§ Collected data:
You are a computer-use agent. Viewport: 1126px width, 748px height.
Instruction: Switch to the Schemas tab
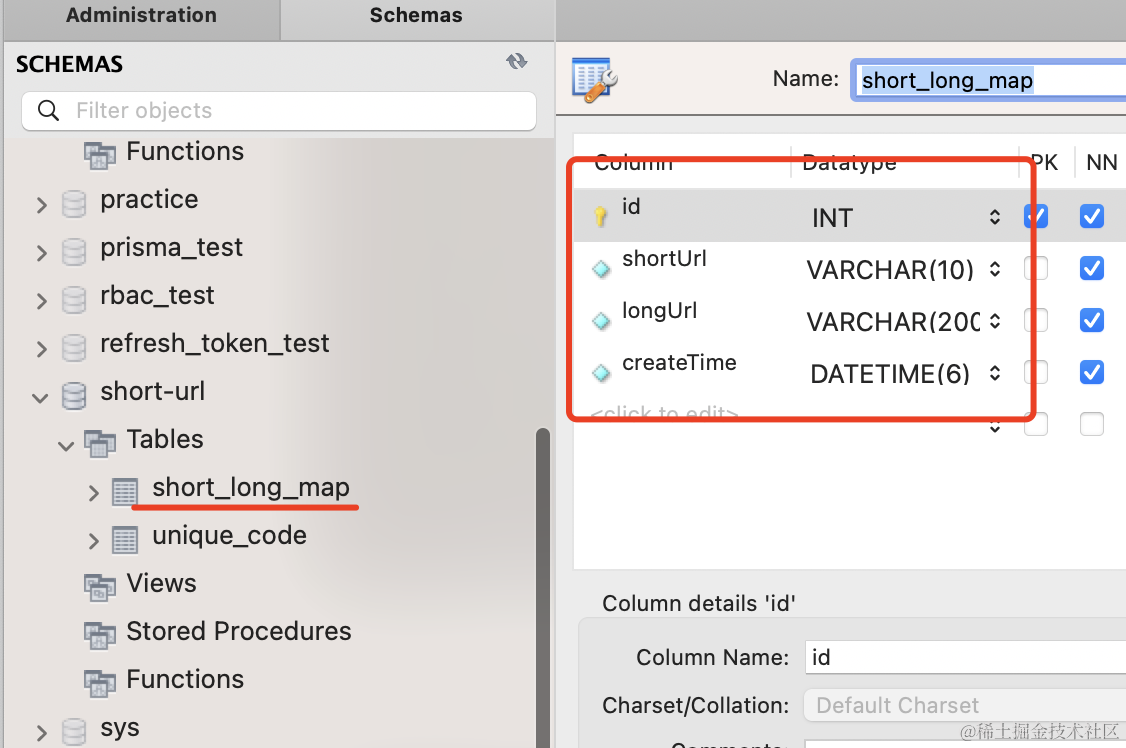tap(416, 16)
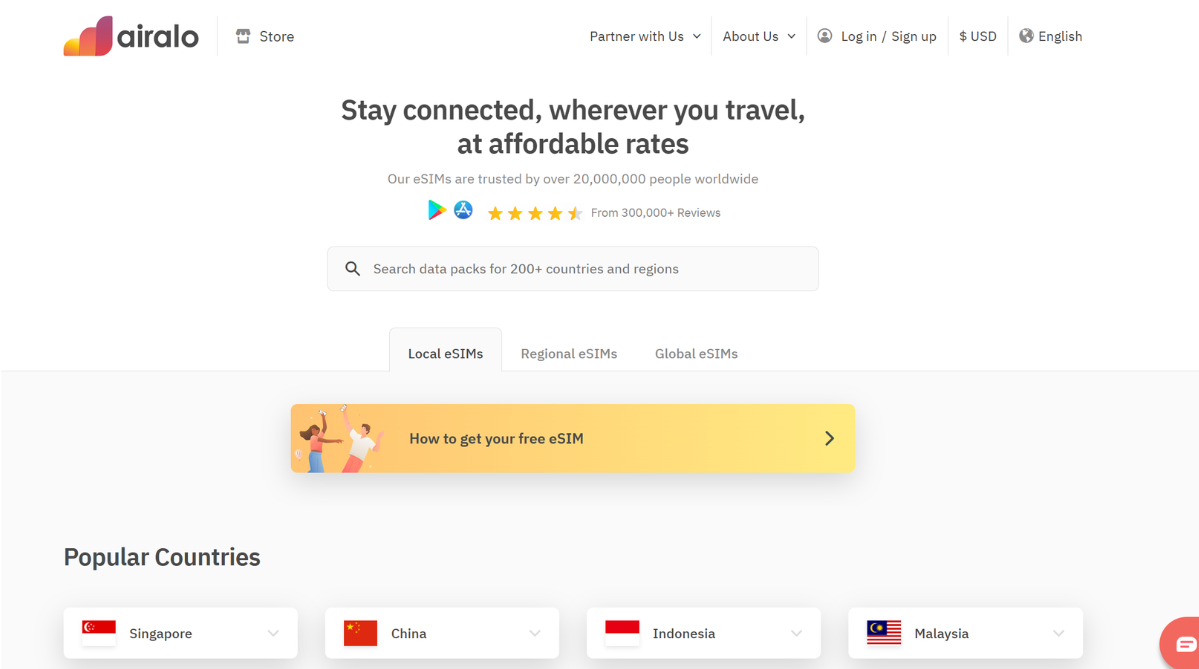Click the App Store badge icon

coord(463,210)
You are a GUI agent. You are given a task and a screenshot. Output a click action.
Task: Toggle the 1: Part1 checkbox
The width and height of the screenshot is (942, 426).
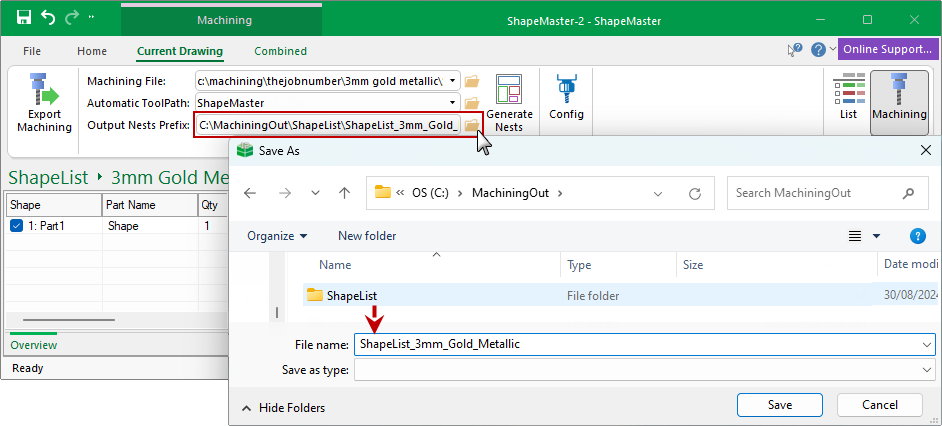tap(16, 226)
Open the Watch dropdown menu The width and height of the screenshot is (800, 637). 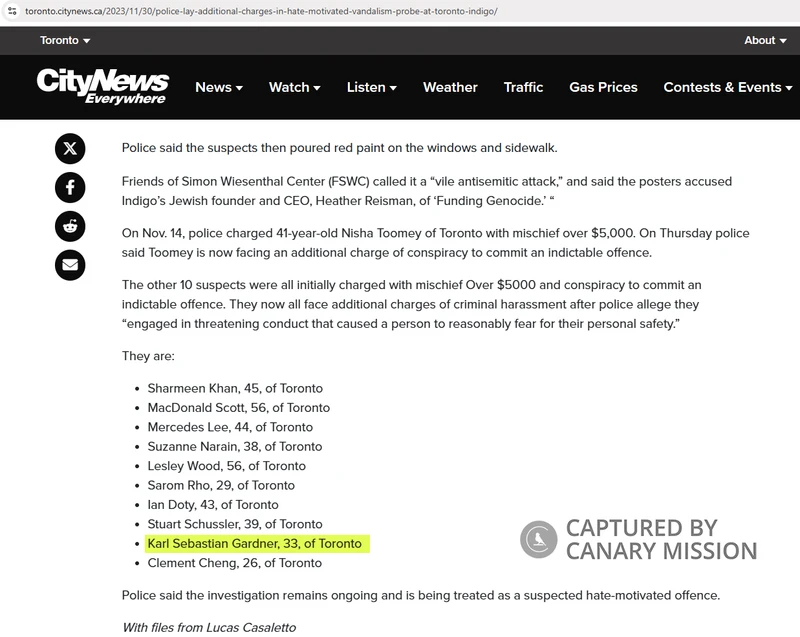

§ TASK DESCRIPTION:
Your copy should hold every record word for word and none of the pictures.

§ FINAL ANSWER:
You are a computer-use agent. Viewport: 1126px width, 748px height.
Instruction: Switch to the Schemas tab
tap(416, 16)
Click the App Store badge icon

coord(463,210)
You are a GUI agent. You are given a task and a screenshot. Output a click action.
Task: Toggle the 1: Part1 checkbox
The width and height of the screenshot is (942, 426).
tap(16, 226)
Open the Watch dropdown menu The width and height of the screenshot is (800, 637). 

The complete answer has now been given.